--- Your goal ---
Rewrite the data below, from the line with "Open the filter date dropdown arrow" through the end, as a JSON list of strings with one string per line. Skip blank lines and leave the pictures out.
☆ ☆ ☆
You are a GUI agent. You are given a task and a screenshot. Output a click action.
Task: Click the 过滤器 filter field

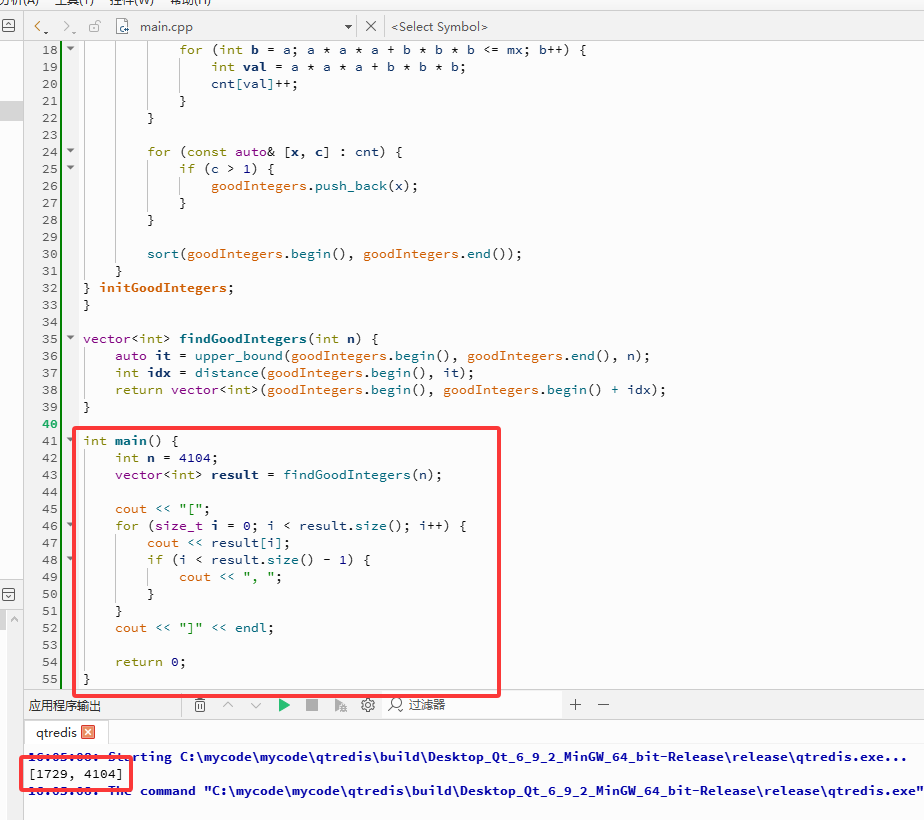click(x=473, y=705)
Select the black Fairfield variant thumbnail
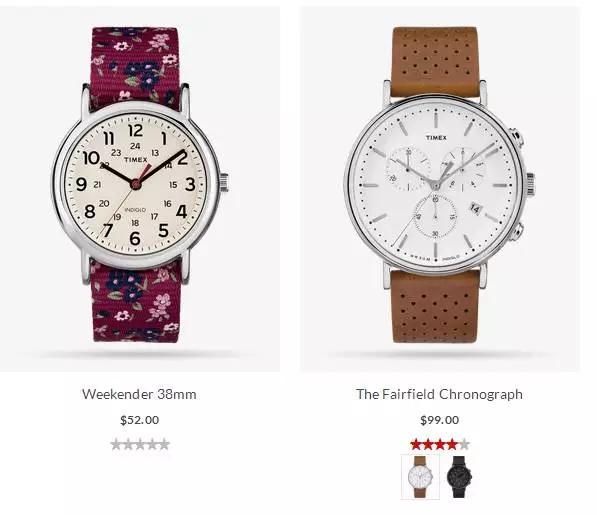597x515 pixels. pyautogui.click(x=459, y=477)
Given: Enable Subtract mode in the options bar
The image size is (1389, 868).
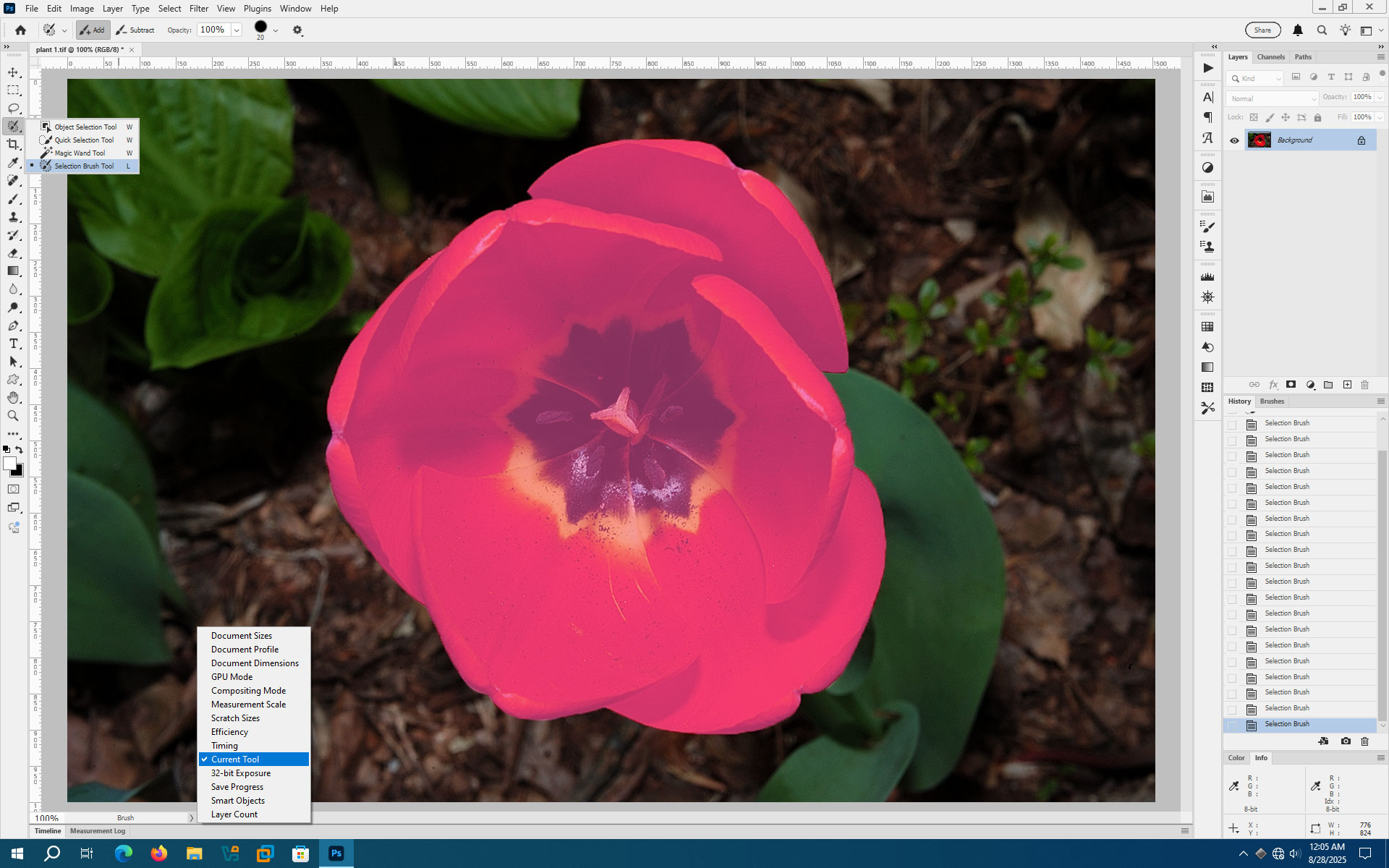Looking at the screenshot, I should [x=135, y=30].
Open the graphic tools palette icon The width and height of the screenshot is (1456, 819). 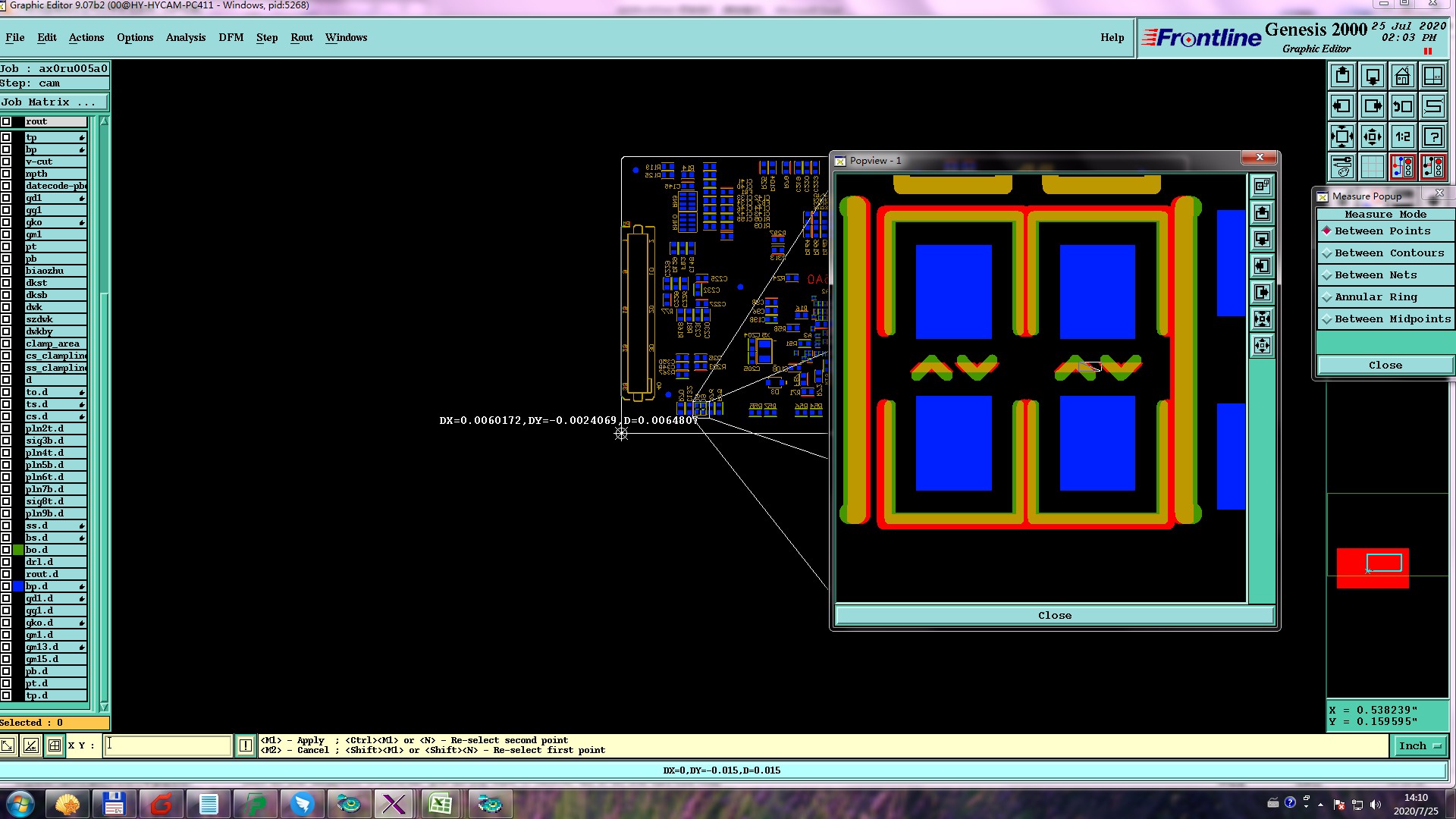pyautogui.click(x=1342, y=167)
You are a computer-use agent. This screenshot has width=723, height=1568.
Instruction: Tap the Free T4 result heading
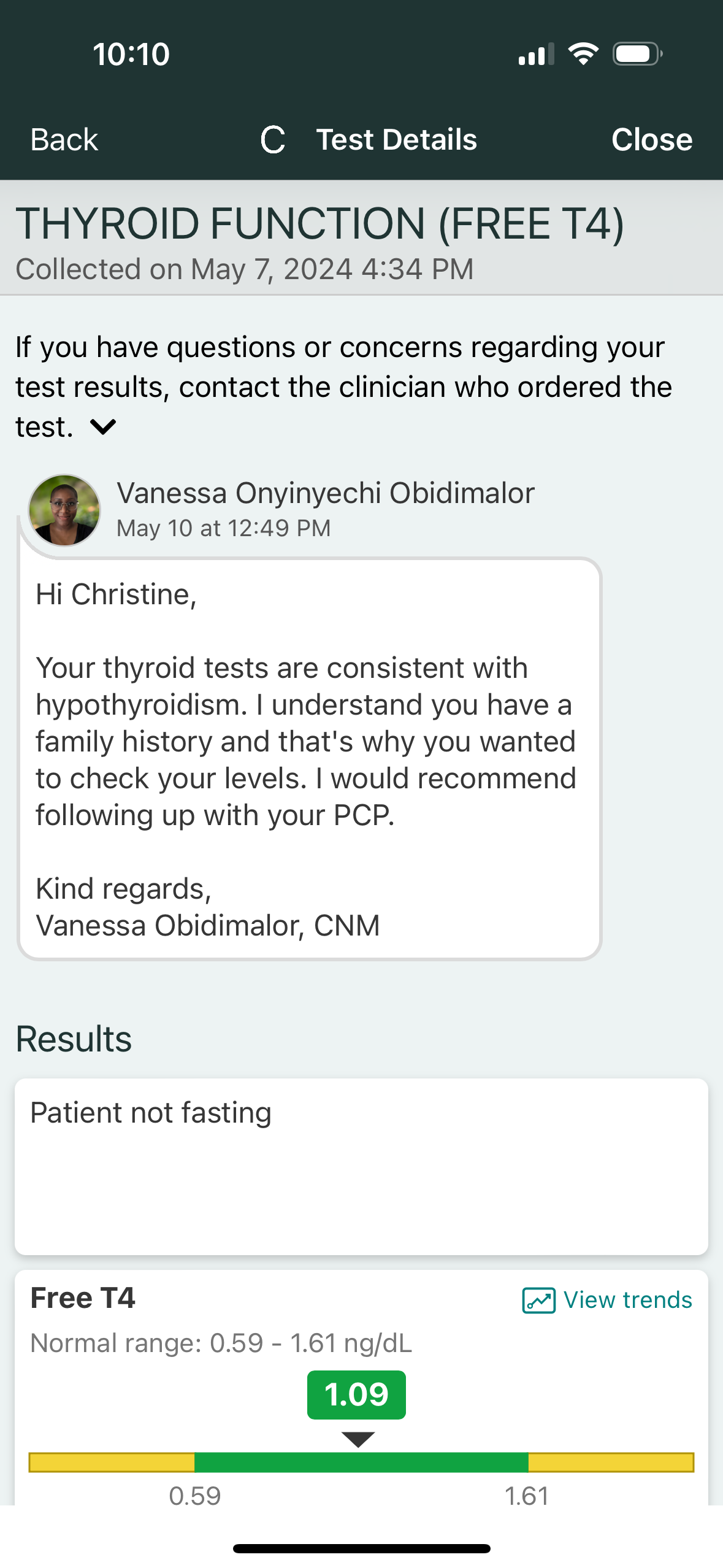pos(83,1298)
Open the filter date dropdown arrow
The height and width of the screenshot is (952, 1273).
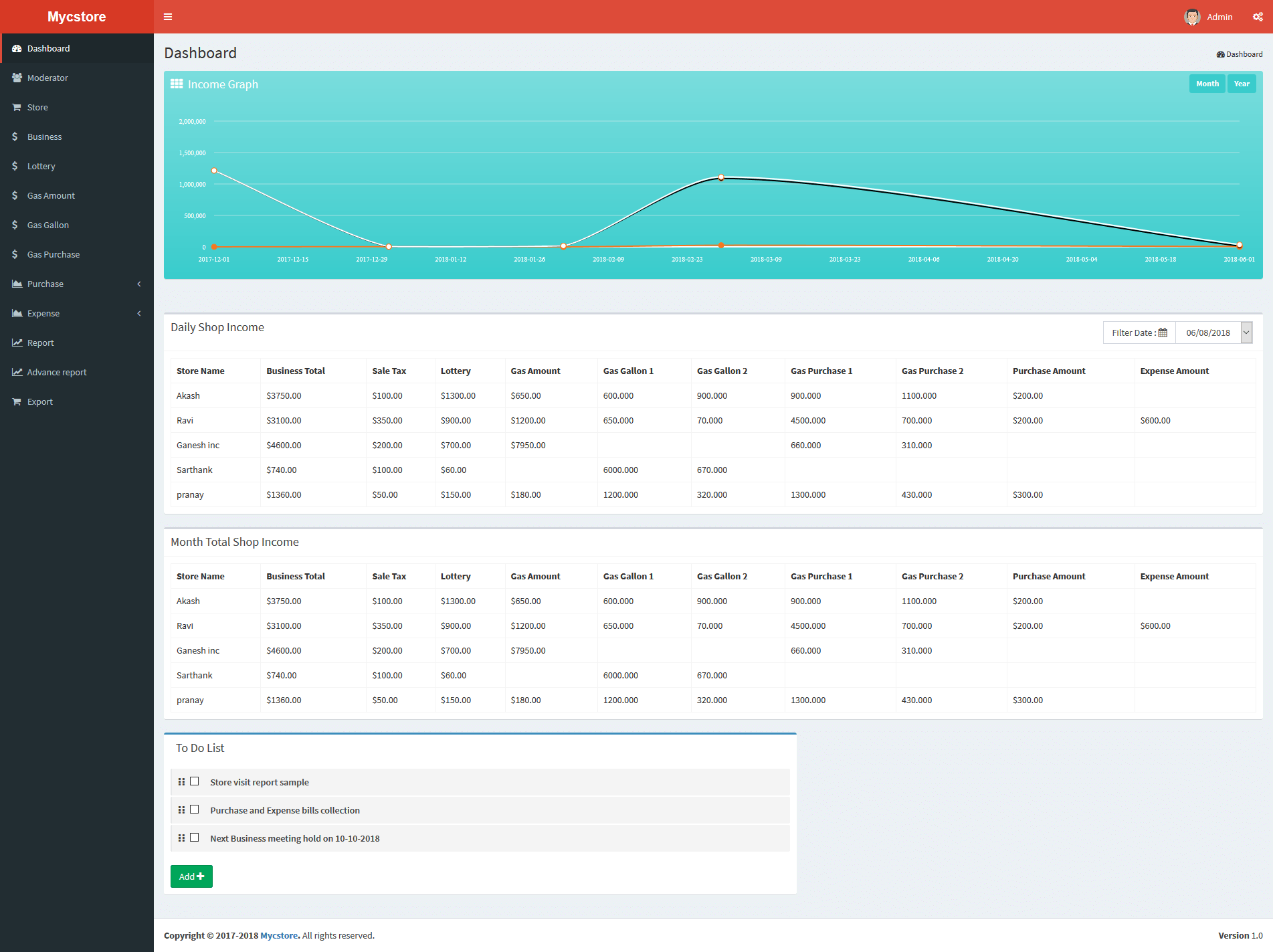coord(1246,332)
☆ ☆ ☆
--- Solution to this task ---
[
  "Open the filter date dropdown arrow",
  "The height and width of the screenshot is (952, 1273).",
  "coord(1246,332)"
]